> Prompt: Write out each of the following rows word for word, changing nothing.

Word and element location data:
+ + + + +

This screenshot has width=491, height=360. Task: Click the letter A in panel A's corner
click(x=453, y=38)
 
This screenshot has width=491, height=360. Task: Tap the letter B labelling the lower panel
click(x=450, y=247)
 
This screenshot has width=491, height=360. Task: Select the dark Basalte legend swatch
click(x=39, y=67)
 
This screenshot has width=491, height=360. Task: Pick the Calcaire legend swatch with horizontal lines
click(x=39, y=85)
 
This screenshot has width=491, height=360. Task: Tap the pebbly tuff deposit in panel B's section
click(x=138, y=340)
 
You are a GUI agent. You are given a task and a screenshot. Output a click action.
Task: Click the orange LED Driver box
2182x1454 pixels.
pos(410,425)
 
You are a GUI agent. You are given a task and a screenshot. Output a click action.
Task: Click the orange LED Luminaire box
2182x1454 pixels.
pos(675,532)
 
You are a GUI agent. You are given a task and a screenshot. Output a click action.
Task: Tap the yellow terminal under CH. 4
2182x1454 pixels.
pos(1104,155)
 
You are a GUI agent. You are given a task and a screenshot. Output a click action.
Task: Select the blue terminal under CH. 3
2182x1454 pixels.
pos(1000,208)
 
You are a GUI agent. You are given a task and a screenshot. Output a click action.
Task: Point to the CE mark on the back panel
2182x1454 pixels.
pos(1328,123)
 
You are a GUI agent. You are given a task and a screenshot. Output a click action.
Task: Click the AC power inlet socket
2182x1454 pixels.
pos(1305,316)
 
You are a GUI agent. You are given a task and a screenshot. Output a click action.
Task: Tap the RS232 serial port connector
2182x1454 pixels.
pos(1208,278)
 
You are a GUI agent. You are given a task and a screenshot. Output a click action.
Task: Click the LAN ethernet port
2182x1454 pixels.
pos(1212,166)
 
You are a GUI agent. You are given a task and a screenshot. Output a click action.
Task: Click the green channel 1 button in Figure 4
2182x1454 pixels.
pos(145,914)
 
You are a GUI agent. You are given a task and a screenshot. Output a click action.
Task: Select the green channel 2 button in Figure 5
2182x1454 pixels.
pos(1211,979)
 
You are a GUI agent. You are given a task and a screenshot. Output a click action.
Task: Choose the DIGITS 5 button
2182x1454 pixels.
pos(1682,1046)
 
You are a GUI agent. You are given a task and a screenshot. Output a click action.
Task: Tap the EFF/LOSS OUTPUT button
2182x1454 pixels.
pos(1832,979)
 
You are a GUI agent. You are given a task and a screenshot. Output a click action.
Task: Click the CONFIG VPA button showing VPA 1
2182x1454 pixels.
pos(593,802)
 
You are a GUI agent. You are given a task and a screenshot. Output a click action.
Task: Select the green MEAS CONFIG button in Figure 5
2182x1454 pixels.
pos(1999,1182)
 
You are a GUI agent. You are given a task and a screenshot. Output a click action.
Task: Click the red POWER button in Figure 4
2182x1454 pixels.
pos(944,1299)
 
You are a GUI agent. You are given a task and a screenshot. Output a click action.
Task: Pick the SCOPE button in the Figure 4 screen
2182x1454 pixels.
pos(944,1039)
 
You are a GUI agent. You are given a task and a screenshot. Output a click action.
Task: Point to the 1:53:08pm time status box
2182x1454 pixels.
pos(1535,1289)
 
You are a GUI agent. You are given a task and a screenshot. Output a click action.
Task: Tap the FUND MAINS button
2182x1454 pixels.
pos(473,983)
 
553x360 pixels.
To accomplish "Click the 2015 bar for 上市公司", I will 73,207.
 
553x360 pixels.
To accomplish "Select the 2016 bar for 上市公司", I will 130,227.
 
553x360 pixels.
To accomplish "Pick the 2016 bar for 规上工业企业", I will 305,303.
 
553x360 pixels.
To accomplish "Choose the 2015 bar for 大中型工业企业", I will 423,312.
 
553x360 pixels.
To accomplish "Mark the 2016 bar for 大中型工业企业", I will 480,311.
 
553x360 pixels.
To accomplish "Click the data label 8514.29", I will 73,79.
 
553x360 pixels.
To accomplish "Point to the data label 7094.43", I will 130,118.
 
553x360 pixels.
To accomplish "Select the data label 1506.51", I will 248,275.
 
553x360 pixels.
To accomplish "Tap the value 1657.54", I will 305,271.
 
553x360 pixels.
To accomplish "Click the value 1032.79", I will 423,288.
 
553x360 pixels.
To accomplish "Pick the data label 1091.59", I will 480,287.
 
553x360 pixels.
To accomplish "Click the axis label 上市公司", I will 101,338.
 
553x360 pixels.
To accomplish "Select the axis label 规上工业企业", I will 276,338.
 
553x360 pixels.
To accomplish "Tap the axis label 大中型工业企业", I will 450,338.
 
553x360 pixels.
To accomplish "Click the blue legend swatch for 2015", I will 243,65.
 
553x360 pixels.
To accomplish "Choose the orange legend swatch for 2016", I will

+ + + + +

> Reply to the task:
This screenshot has width=491, height=360. Task: Click the letter A in panel A's corner
click(x=453, y=38)
 
This screenshot has width=491, height=360. Task: Tap the letter B labelling the lower panel
click(x=450, y=247)
 
This screenshot has width=491, height=360. Task: Select the dark Basalte legend swatch
click(x=39, y=67)
 
This screenshot has width=491, height=360. Task: Pick the Calcaire legend swatch with horizontal lines
click(x=39, y=85)
 
This screenshot has width=491, height=360. Task: Tap the pebbly tuff deposit in panel B's section
click(x=138, y=340)
 
You are a GUI agent. You are given a task and a screenshot. Output a click action.
Task: Click the orange LED Driver box
2182x1454 pixels.
pos(410,425)
 
You are a GUI agent. You are given a task and a screenshot. Output a click action.
Task: Click the orange LED Luminaire box
2182x1454 pixels.
pos(675,532)
 
You are a GUI agent. You are given a task and a screenshot. Output a click action.
Task: Tap the yellow terminal under CH. 4
2182x1454 pixels.
pos(1104,155)
 
You are a GUI agent. You are given a task and a screenshot. Output a click action.
Task: Select the blue terminal under CH. 3
2182x1454 pixels.
pos(1000,208)
 
You are a GUI agent. You are given a task and a screenshot. Output a click action.
Task: Point to the CE mark on the back panel
2182x1454 pixels.
pos(1328,123)
 
You are a GUI agent. You are given a task and a screenshot. Output a click action.
Task: Click the AC power inlet socket
2182x1454 pixels.
pos(1305,316)
 
You are a GUI agent. You are given a task and a screenshot. Output a click action.
Task: Tap the RS232 serial port connector
2182x1454 pixels.
pos(1208,278)
 
You are a GUI agent. You are given a task and a screenshot. Output a click action.
Task: Click the LAN ethernet port
2182x1454 pixels.
pos(1212,166)
 
You are a GUI agent. You are given a task and a screenshot. Output a click action.
Task: Click the green channel 1 button in Figure 4
2182x1454 pixels.
pos(145,914)
 
You are a GUI agent. You are given a task and a screenshot. Output a click action.
Task: Select the green channel 2 button in Figure 5
2182x1454 pixels.
pos(1211,979)
 
You are a GUI agent. You are given a task and a screenshot. Output a click action.
Task: Choose the DIGITS 5 button
2182x1454 pixels.
pos(1682,1046)
 
You are a GUI agent. You are given a task and a screenshot. Output a click action.
Task: Tap the EFF/LOSS OUTPUT button
2182x1454 pixels.
pos(1832,979)
 
You are a GUI agent. You are given a task and a screenshot. Output a click action.
Task: Click the CONFIG VPA button showing VPA 1
2182x1454 pixels.
pos(593,802)
 
You are a GUI agent. You are given a task and a screenshot. Output a click action.
Task: Select the green MEAS CONFIG button in Figure 5
2182x1454 pixels.
pos(1999,1182)
 
You are a GUI agent. You are given a task and a screenshot. Output a click action.
Task: Click the red POWER button in Figure 4
2182x1454 pixels.
pos(944,1299)
 
You are a GUI agent. You are given a task and a screenshot. Output a click action.
Task: Pick the SCOPE button in the Figure 4 screen
2182x1454 pixels.
pos(944,1039)
 
You are a GUI agent. You are given a task and a screenshot. Output a click action.
Task: Point to the 1:53:08pm time status box
2182x1454 pixels.
pos(1535,1289)
 
You are a GUI agent. You are given a task and a screenshot. Output a click action.
Task: Tap the FUND MAINS button
2182x1454 pixels.
pos(473,983)
 
553x360 pixels.
To accomplish "Click the 2015 bar for 上市公司", I will 73,207.
 
553x360 pixels.
To accomplish "Select the 2016 bar for 上市公司", I will 130,227.
 
553x360 pixels.
To accomplish "Pick the 2016 bar for 规上工业企业", I will 305,303.
 
553x360 pixels.
To accomplish "Choose the 2015 bar for 大中型工业企业", I will 423,312.
 
553x360 pixels.
To accomplish "Mark the 2016 bar for 大中型工业企业", I will 480,311.
 
553x360 pixels.
To accomplish "Click the data label 8514.29", I will 73,79.
 
553x360 pixels.
To accomplish "Point to the data label 7094.43", I will 130,118.
 
553x360 pixels.
To accomplish "Select the data label 1506.51", I will 248,275.
 
553x360 pixels.
To accomplish "Tap the value 1657.54", I will 305,271.
 
553x360 pixels.
To accomplish "Click the value 1032.79", I will 423,288.
 
553x360 pixels.
To accomplish "Pick the data label 1091.59", I will 480,287.
 
553x360 pixels.
To accomplish "Click the axis label 上市公司", I will 101,338.
 
553x360 pixels.
To accomplish "Select the axis label 规上工业企业", I will 276,338.
 
553x360 pixels.
To accomplish "Tap the axis label 大中型工业企业", I will 450,338.
 
553x360 pixels.
To accomplish "Click the blue legend swatch for 2015", I will 243,65.
 
553x360 pixels.
To accomplish "Choose the orange legend swatch for 2016", I will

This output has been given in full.